This story contains some spoilers for the “Doctor Who” episode “The End of Time, Part 1,” that aired Dec. 25 on BBC and Dec. 26 on BBC America.
Are some of the things you’re hearing about “Doctor Who” post David Tennant, Russell T. Davies and Julie Gardner sounding a little retro to you?
Well, that’s by design. Steven Moffat is looking to restore the BBC icon to its classic roots that some are describing as an effort to integrate fans of the original “Doctor Who” series. However, others say it’s more about what Moffat likes.
“Every showrunner has brought their own personal touch to ‘Doctor Who,’ and [Moffat] is someone who just can’t get away from the episodes we all grew up with,” a source, who wished not to be named, told Airlock Alpha. “There is just something to the original show that made it magical, and finding a way to bring that back is something Moffat has been working hard to achieve.”

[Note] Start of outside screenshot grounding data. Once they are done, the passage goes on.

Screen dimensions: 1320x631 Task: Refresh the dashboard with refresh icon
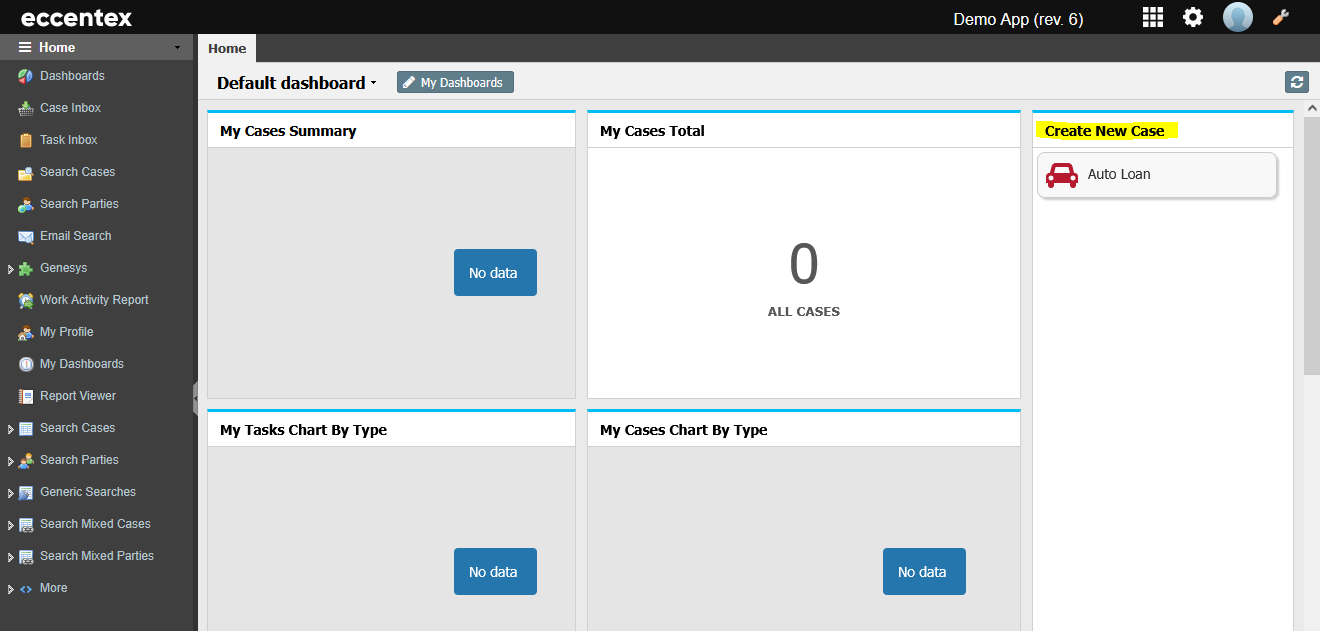[x=1297, y=82]
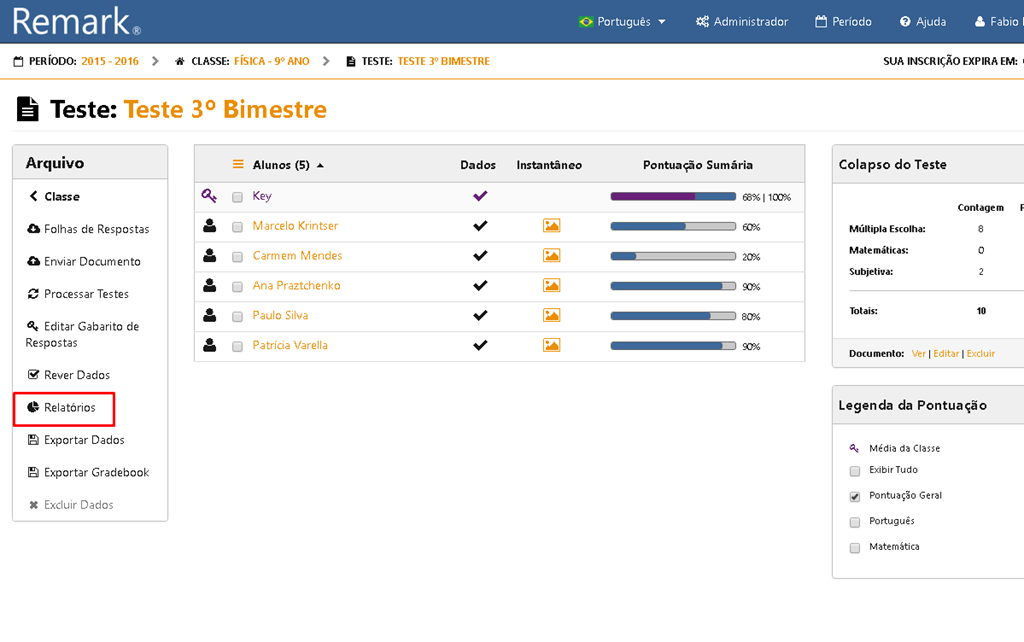The image size is (1024, 642).
Task: Click the hamburger list icon beside Alunos
Action: [238, 165]
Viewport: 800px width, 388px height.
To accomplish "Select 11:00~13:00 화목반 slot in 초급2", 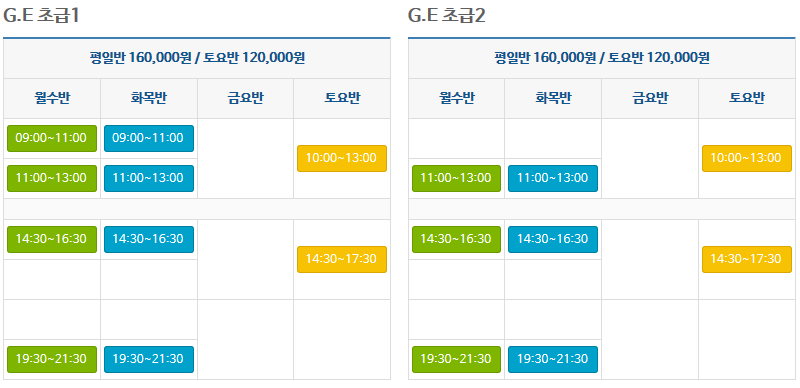I will point(553,178).
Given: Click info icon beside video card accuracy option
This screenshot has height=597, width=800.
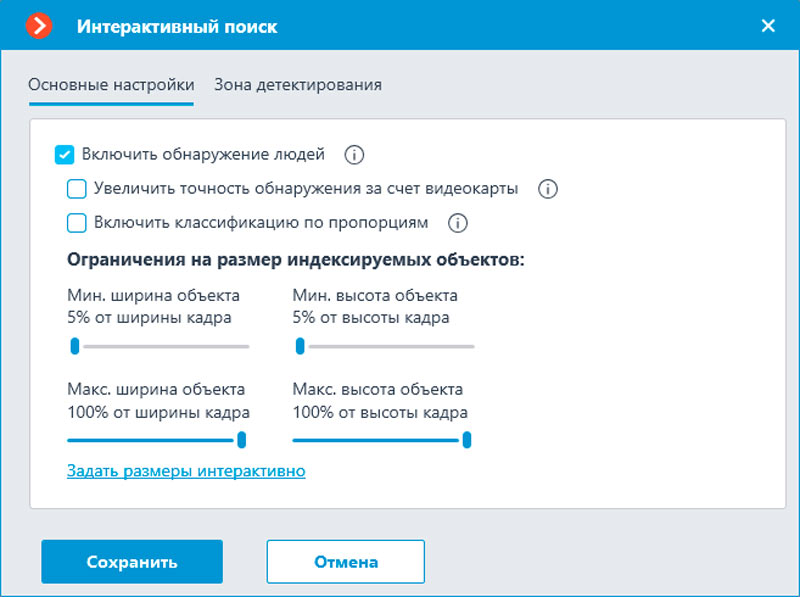Looking at the screenshot, I should tap(547, 189).
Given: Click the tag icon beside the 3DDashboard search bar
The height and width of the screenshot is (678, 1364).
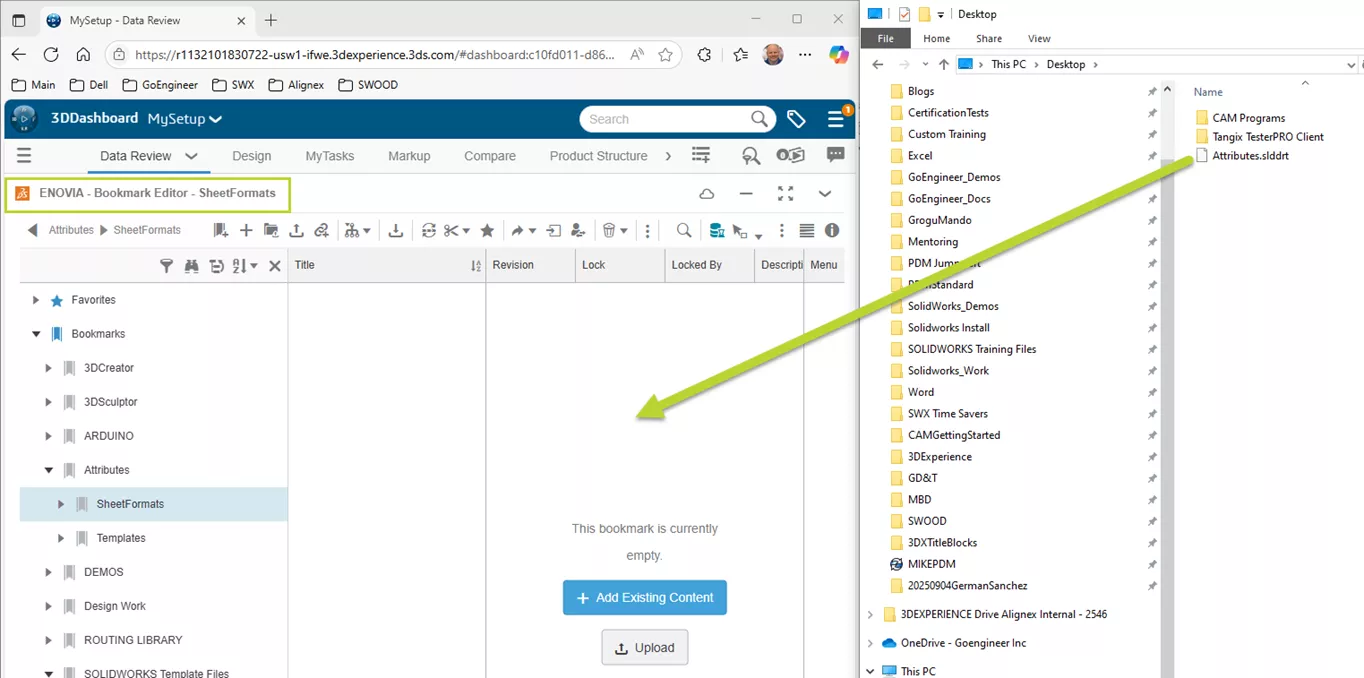Looking at the screenshot, I should 796,119.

And Moffat has already done some things that have fans wondering. Changing the look of the Tardis to a more classic appearance, adjusting the “Doctor Who” logo to appear as if it was simply touched up from the 1980s, and even reports that new opening credits have been commissioned that will feature the likeness of the new Doctor, played by Matt Smith, an obvious homage to past opening credits that did the same for many of the actors who played The Doctor over the decades.
But that’s not where it’s stopping.
“The re-introduction of Gallifrey was not just a late-[season] twist,” the source said. “The idea is to create a transition from the RTD version of ‘Doctor Who’ to the Moffat version. And Moffat wants to go back to as close to the original program as possible.”

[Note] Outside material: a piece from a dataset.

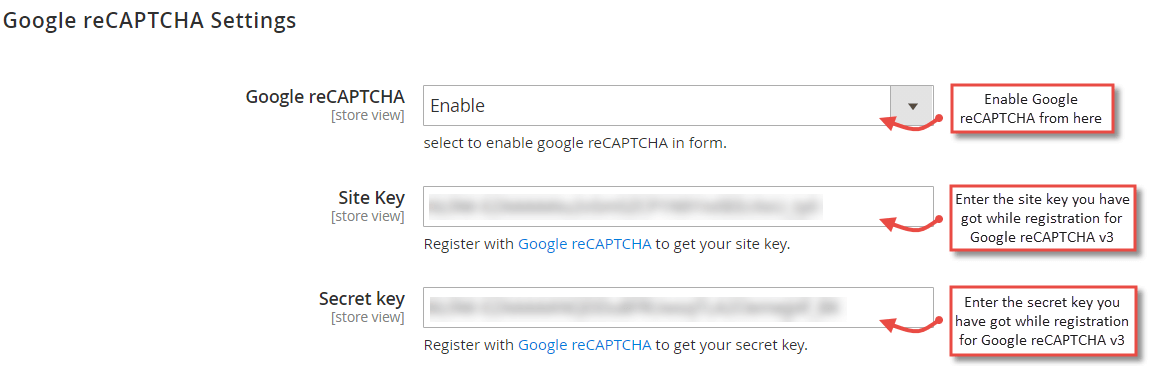The height and width of the screenshot is (366, 1151).
Task: Click store view scope under Google reCAPTCHA label
Action: tap(368, 115)
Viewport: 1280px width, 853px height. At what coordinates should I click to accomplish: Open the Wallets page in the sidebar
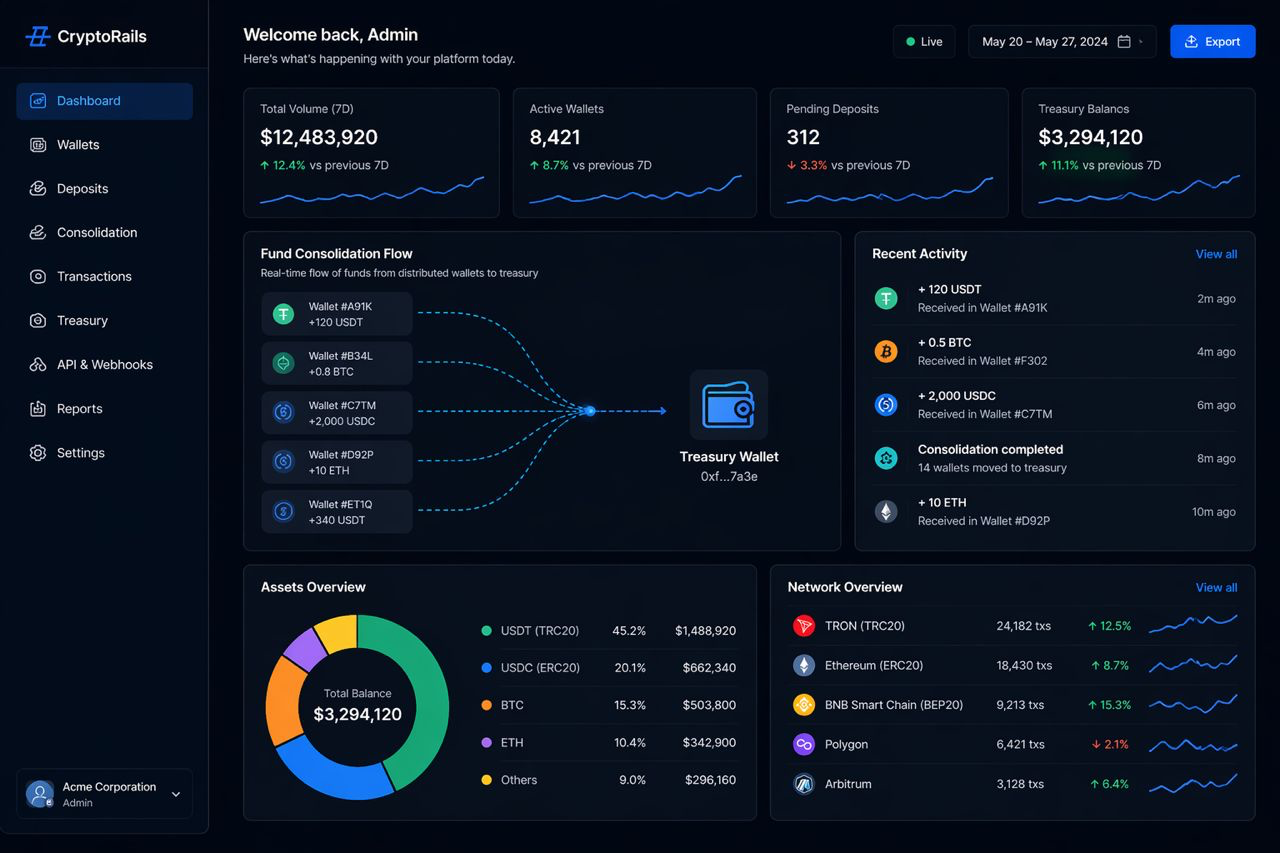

It’s not that Moffat had any issues with the way Davies brought the show back, or what it become, the source said. Moffat himself wrote some of modern “Doctor Who’s” better episodes including “Blink” and “The Girl in the Fireplace” and “The Doctor Dances.”

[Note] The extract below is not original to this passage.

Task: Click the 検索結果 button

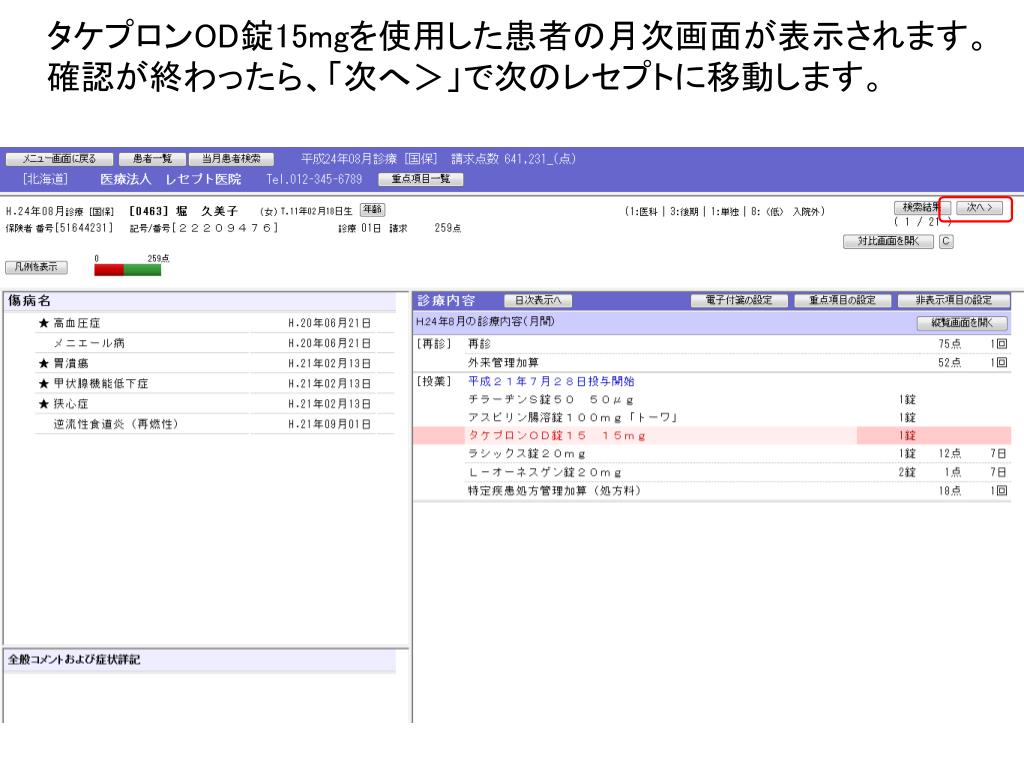Action: 920,207
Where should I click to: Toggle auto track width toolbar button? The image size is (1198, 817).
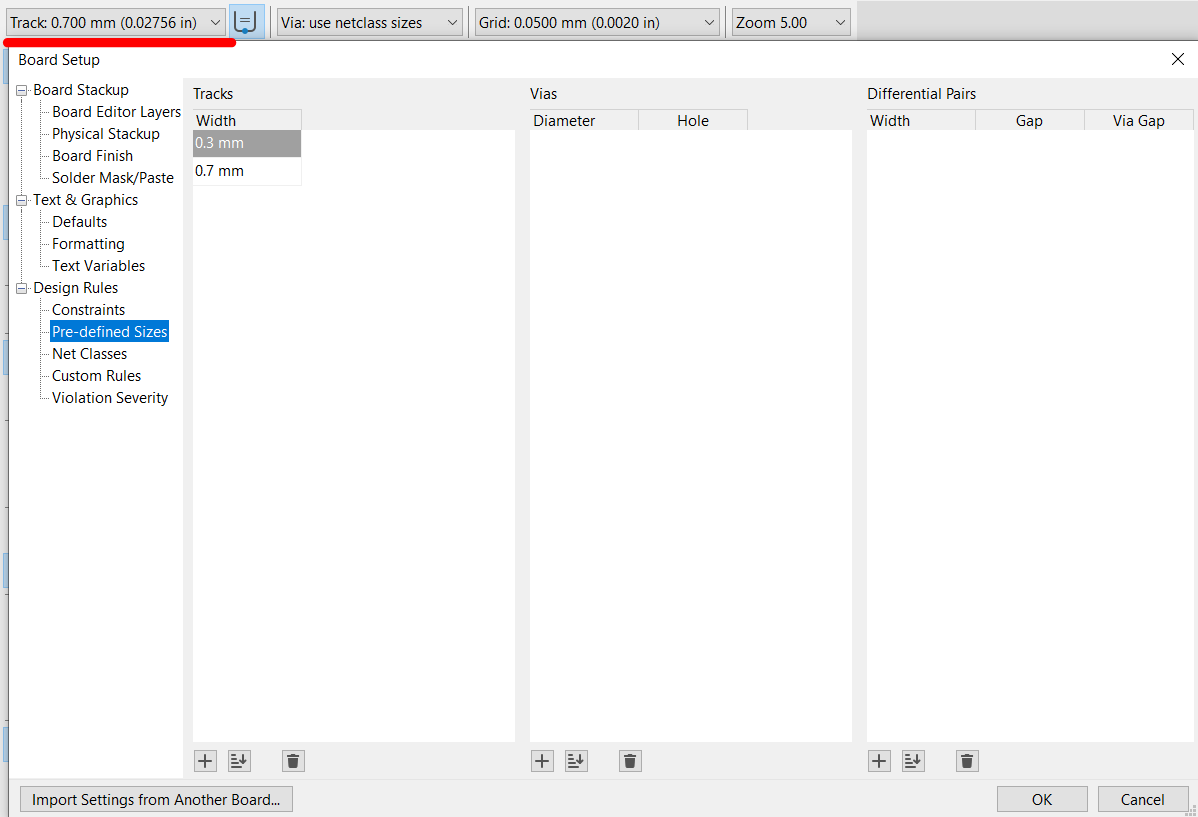click(247, 22)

However, now that Davies has successfully brought the show back with full network backing, there is an open door to restore “Doctor Who” to much of its original self.
While that could encourage classic fans who avoided the new show to return, there is some fear that it could alienate new fans that were brought in by Davies.
“We’ve heard some concern from [BBC], but not a lot,” the source said. “They have a lot of confidence in what Moffat brings to the table, and they’re ready to trust his judgment on this.”
And BBC hasn’t shied away from trying things out in the past. This past year, it went light on both “Doctor Who” and its spinoff “Torchwood,” ordering reduced seasons for both, and creating more event programming. While “Doctor Who” and “Torchwood” are expected to return to regular season orders in 2010, BBC still feels its “less is more” strategy worked well as transitions to new leadership and new direction.
Either way, fans won’t have to wait too long to see what Moffat has up his sleeve. The new “Doctor Who” is expected to premiere in the spring on BBC.